The article in the url below draws an instructive distinction between a socially responsible company and an ethical company. The author is not objective (he is writing for the Institute of Global Ethics’ newsletter Ethics Newsline), but that does not diminish the value of the conversation. In short, the author conceptualizes CSR as a subset of the broader idea of ethics:

“Responsibility … is one of five distinct core values that define, globally, the idea of ethics. A necessary but not sufficient condition for ethics, it needs to be fleshed out by the other four values: honesty, respect, fairness, and compassion. Ethics requires all five. So can an individual or a corporation have a strong sense of responsibility without necessarily being honest? Yes. The opposite can also arise, where a deeply honest person proves to be irresponsible. These are two big, different ideas.”

Partly, this characteristic of being more than one thing at once reflects the complexity of modern corporations. No firm is either all-good or all-bad and any means of measuring CSR that suggests otherwise is not sufficiently subtle to be of value.
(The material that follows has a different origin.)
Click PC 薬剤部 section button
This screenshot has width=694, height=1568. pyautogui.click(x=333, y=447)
It is the author’s broader argument, however, that is stimulating. While I am not wholly convinced of the details (and the reader comments at the bottom of the webpage raise some good points), the article is meaningful on a deeper level. Implicitly, the author is taking aim at the superficial nature of much of the work firms refer to as CSR, but he is also questioning the ability of the CSR community to validate that work. This explains why firms like Enron and BP can be heralded by the CSR community as examples of ‘best-practice’ organizations, only to be later exposed as unethical (non-CSR) firms in reality. Whenever a third party attempts to evaluate a firm, they are liable to some degree of obfuscation or distortion:

“Of course corporate responsibility attracts customers. Of course it is good business. And of course it must be fully ethical. They must not only do the right things (which is CR) but do things right (which is ethics). Increasingly, customers are demanding both. Look for smart CR companies to make this connection quickly and bring the two together.”
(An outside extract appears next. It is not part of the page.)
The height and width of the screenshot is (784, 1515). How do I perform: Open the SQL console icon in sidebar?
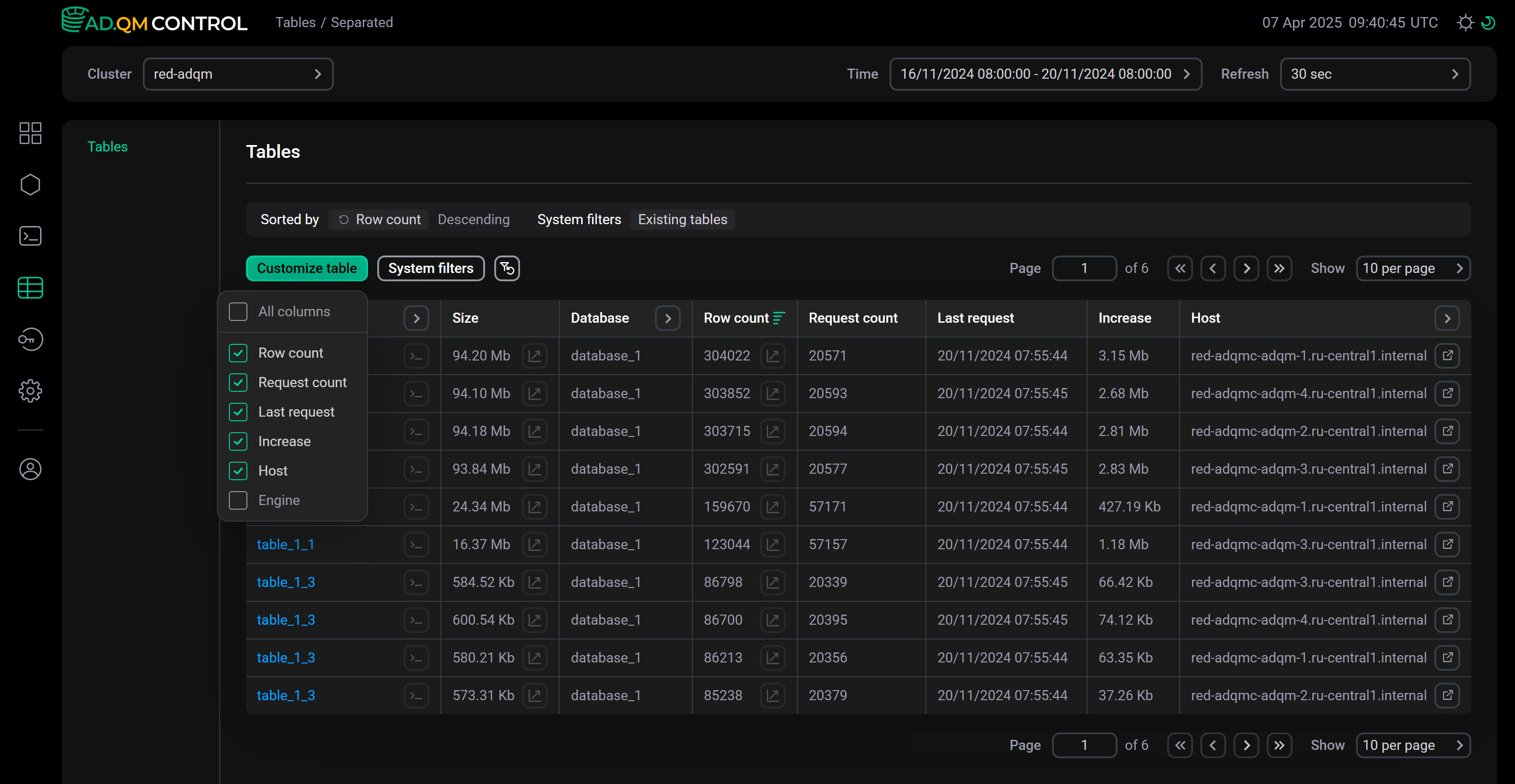tap(30, 236)
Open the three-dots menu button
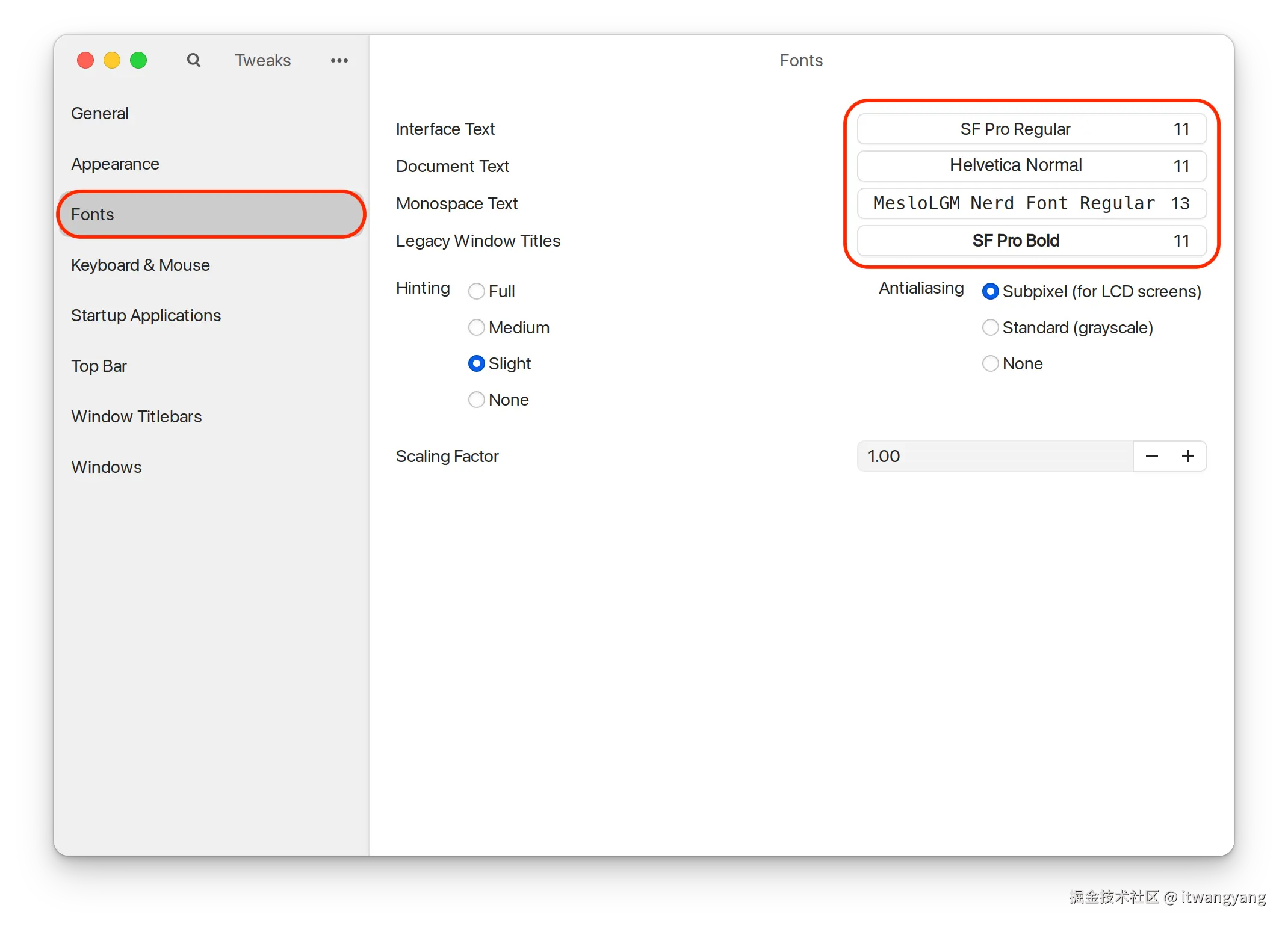This screenshot has height=929, width=1288. (x=339, y=60)
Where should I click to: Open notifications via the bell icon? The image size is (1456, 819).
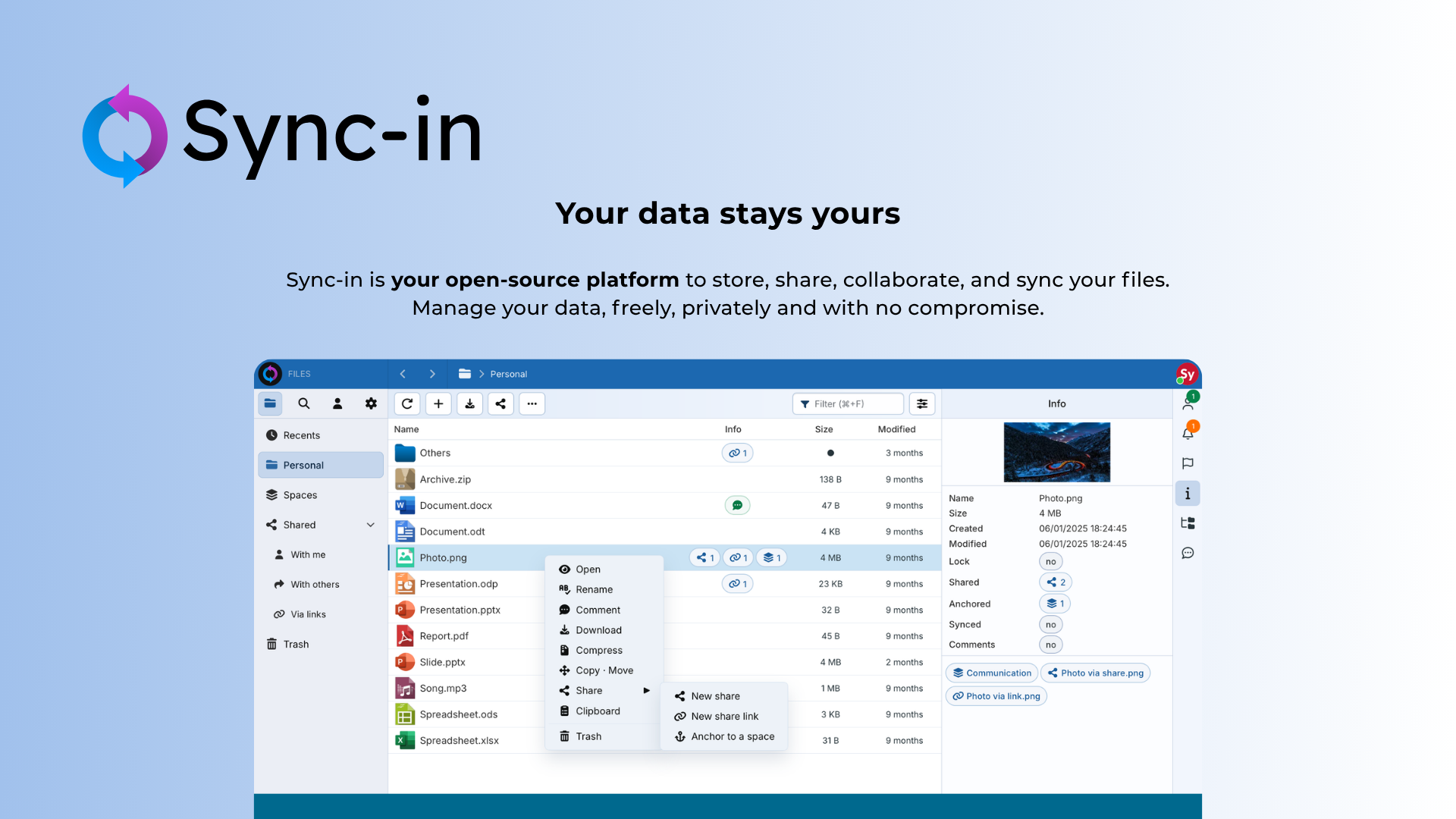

Greenwashing is a label that has become too-easily thrown around, but it speaks to a core problem within CSR—the ability of stakeholders to define and measure what we think of as responsible behavior in a way that allows comparisons across organizations. The answer is easy to conceptualize and difficult to implement. First, we need to find a way to assess accurately those firms that are genuinely conducting business in a way that is qualitatively different to those firms that are simply using CSR to sell more products; then, we need to educate the firm’s stakeholders to differentiate among these firms in ways that reward the firms that most constructively contribute to social value, broadly defined.

Both steps are essential to ensure sufficient, meaningful change.